Nobel Prize winner in economics, Paul Krugman, says no in his latest NY Times blog,

So, about that supposed debt crisis: right now we have a more or less stable ratio of debt to GDP, and no hint of a financing problem. So claims that we are facing something terrible rest on the presumption that the budget situation will worsen dramatically over time. How sure are we about that? Less than you may imagine.

His article begins by pointing out exactly why all this worry about debt matters,

because they divert and distract attention from much more deserving problems, depriving crucial issues of political oxygen.

You saw that in the debates: four, count them, four questions about debt from the CRFB, not one about climate change. And you see it again in today’s Times, with Pete Peterson (of course) and Paul Volcker (sigh) lecturing us about the usual stuff.

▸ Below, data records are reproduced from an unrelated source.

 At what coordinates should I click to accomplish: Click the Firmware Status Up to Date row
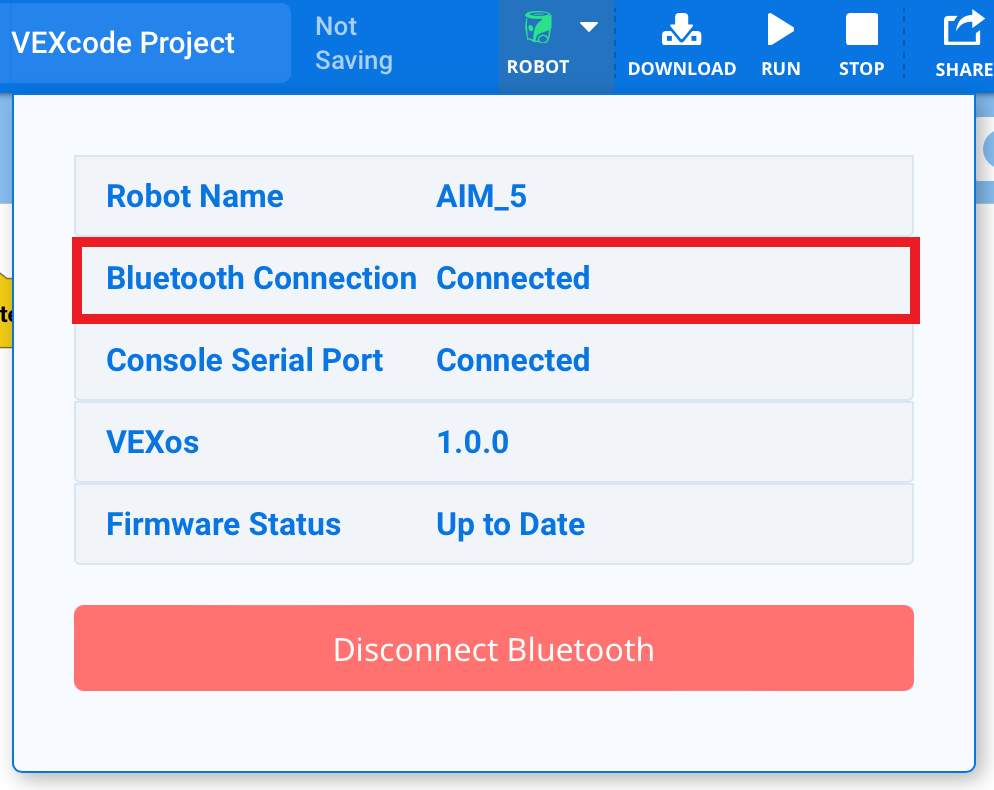point(495,524)
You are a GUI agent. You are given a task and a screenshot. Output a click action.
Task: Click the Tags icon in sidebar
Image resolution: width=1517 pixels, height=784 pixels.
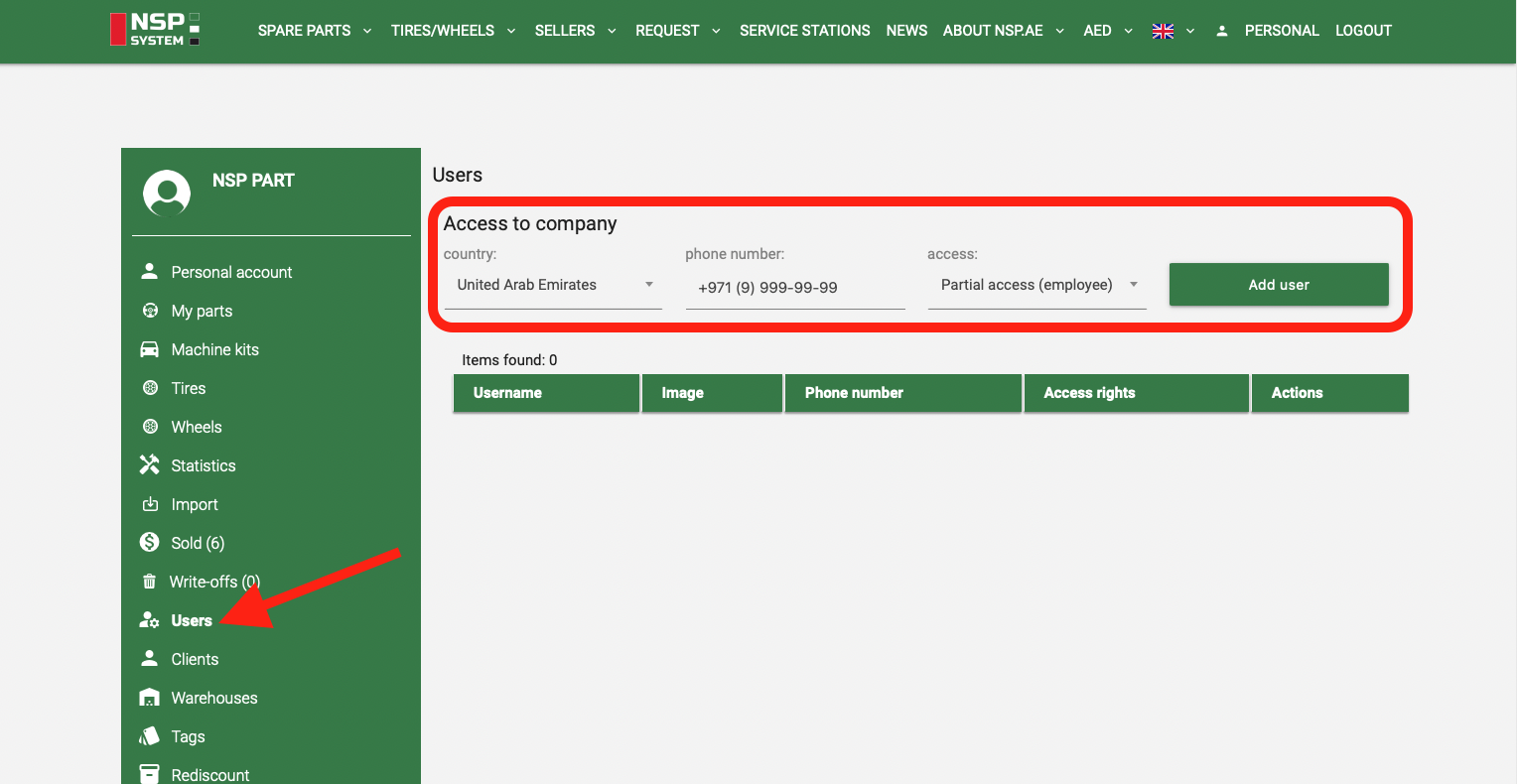pyautogui.click(x=150, y=736)
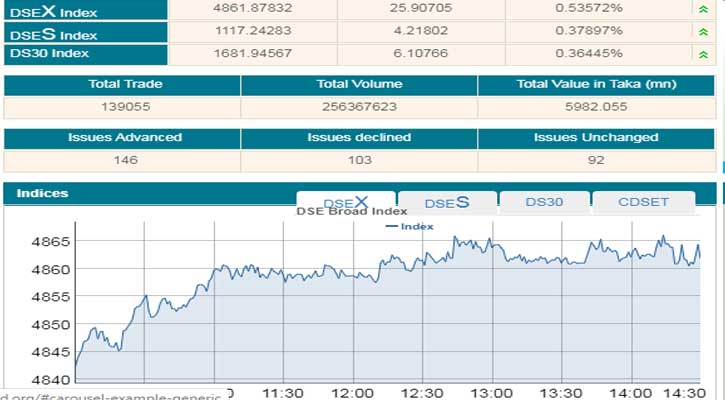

What’s so bad about this kind of deficit scolding? It’s deeply misleading on two levels: the problem it purports to lay out is far less clearly a major issue than the scolds claim, and the insistence that we need immediate action is just incoherent.

His analysis matches up with the extensive data Thomas Piketty assembled in his wonderful book Capital in the Twenty-First Century. In that tour de force of economic history, he points out that many nations have operated with debt to GDP ratios much higher than what the United States is currently or likely to face in the near future. Examples include Britain, France, and Japan after their great wars where the ratios approached close two for Japan and hovered over 1.5 for Britain and Japan. As one can see above, the United States hasn't reached a ratio of one yet, let alone the much higher values of the example countries above that are all doing fine today.